_STATED GOAL_: List every line in the records below that contains the string "width".

_RECORDED DATA_:
%%

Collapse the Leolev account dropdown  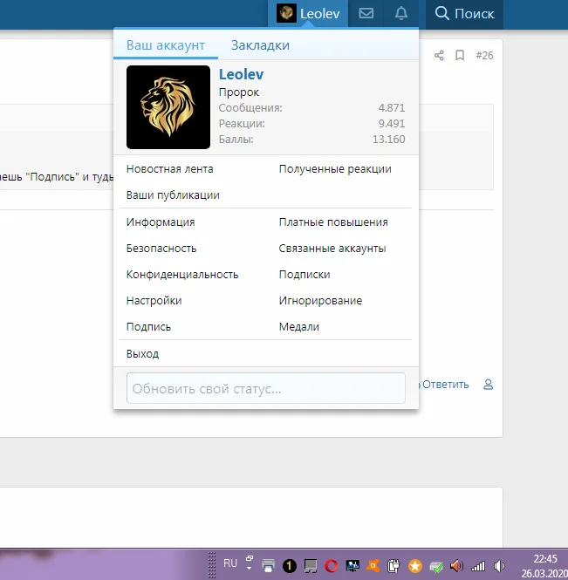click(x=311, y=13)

%%
%%

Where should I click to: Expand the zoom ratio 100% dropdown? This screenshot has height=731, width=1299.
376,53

%%
%%

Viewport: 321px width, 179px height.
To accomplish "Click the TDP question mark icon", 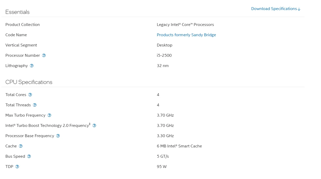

%%

_EXERCISE ANSWER_:
Where should I click to: Expand the zoom ratio 100% dropdown? This screenshot has height=731, width=1299.
Viewport: 321px width, 179px height.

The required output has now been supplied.